[Opening Source material section]

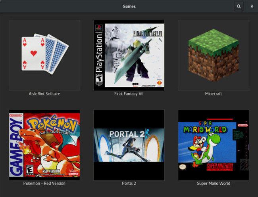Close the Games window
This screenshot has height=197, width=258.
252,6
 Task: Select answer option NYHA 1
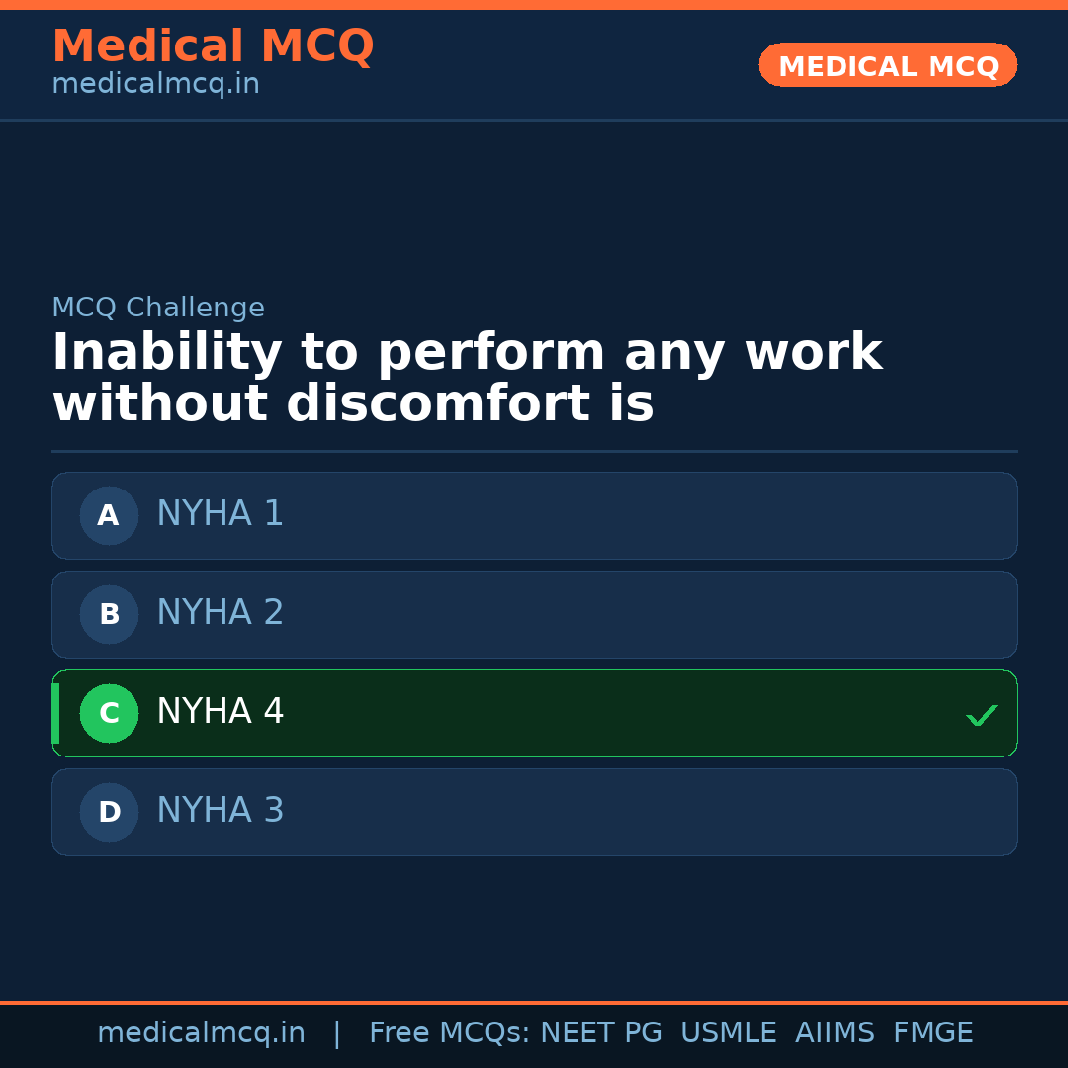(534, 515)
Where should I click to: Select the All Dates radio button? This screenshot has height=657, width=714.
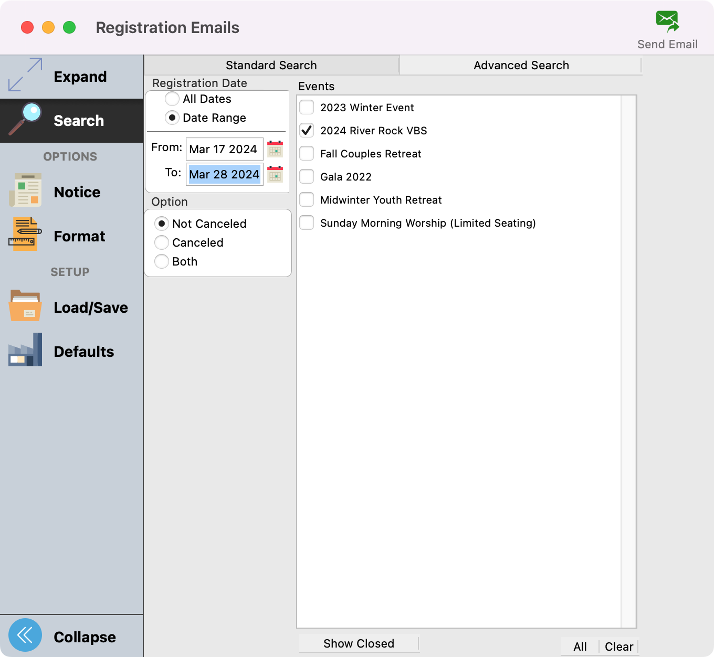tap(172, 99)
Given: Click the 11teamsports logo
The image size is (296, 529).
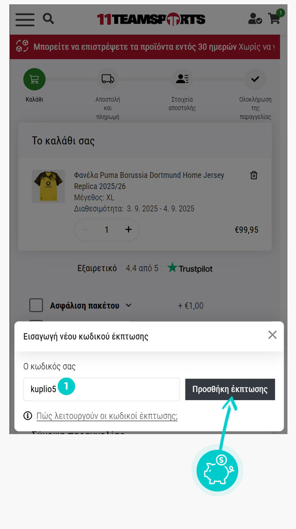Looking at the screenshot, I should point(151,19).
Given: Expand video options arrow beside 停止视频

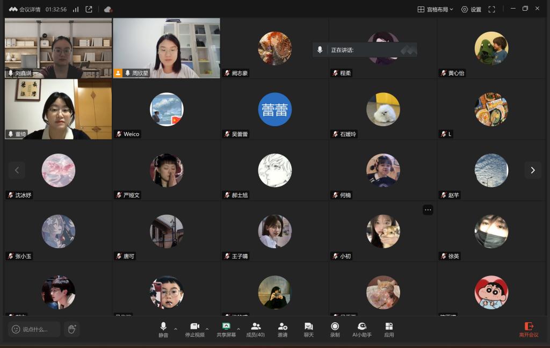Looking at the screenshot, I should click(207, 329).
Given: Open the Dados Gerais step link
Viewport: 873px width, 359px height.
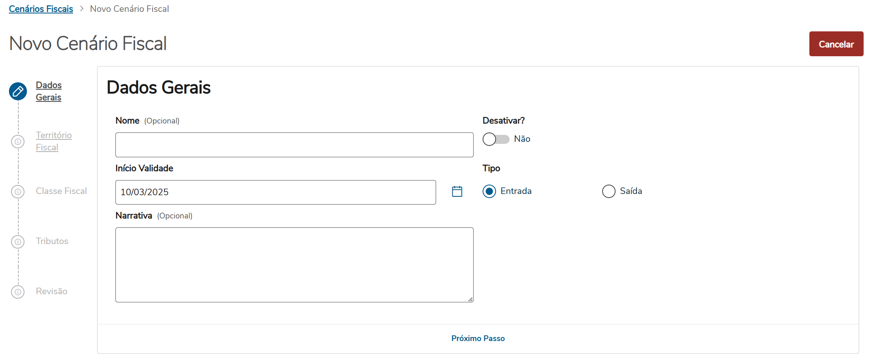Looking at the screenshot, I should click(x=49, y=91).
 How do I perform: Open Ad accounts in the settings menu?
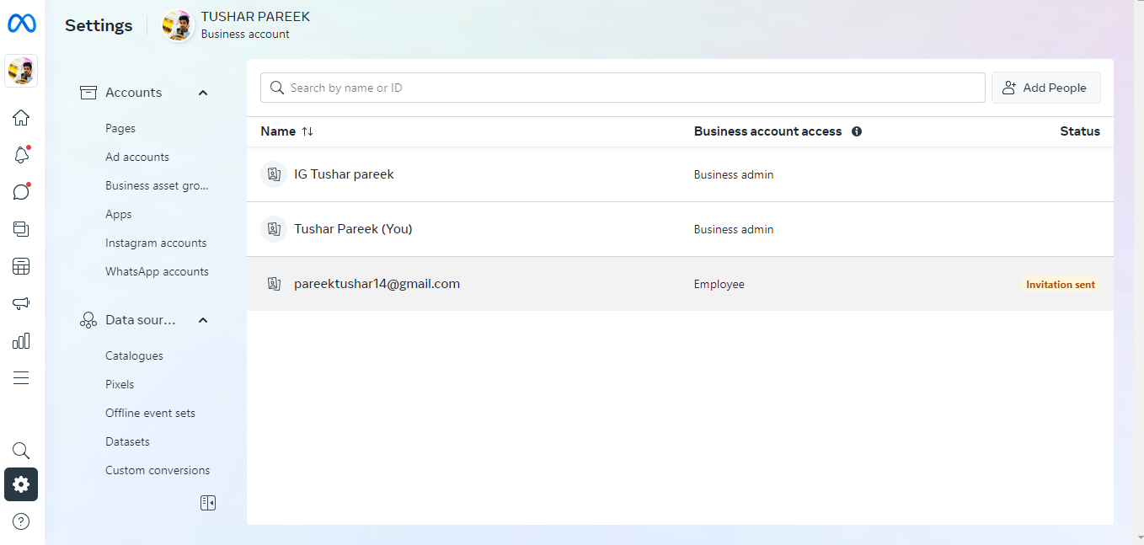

[Closing Source material section]

## Exercise requirements
Beginning with the line where "Viewport: 873px width, 359px height." appears, restate word for word every line down to the last one in the data, but keep the pictures out.

## Completed task
Viewport: 873px width, 359px height.
Looking at the screenshot, I should click(x=49, y=91).
 How do I perform: Open Ad accounts in the settings menu?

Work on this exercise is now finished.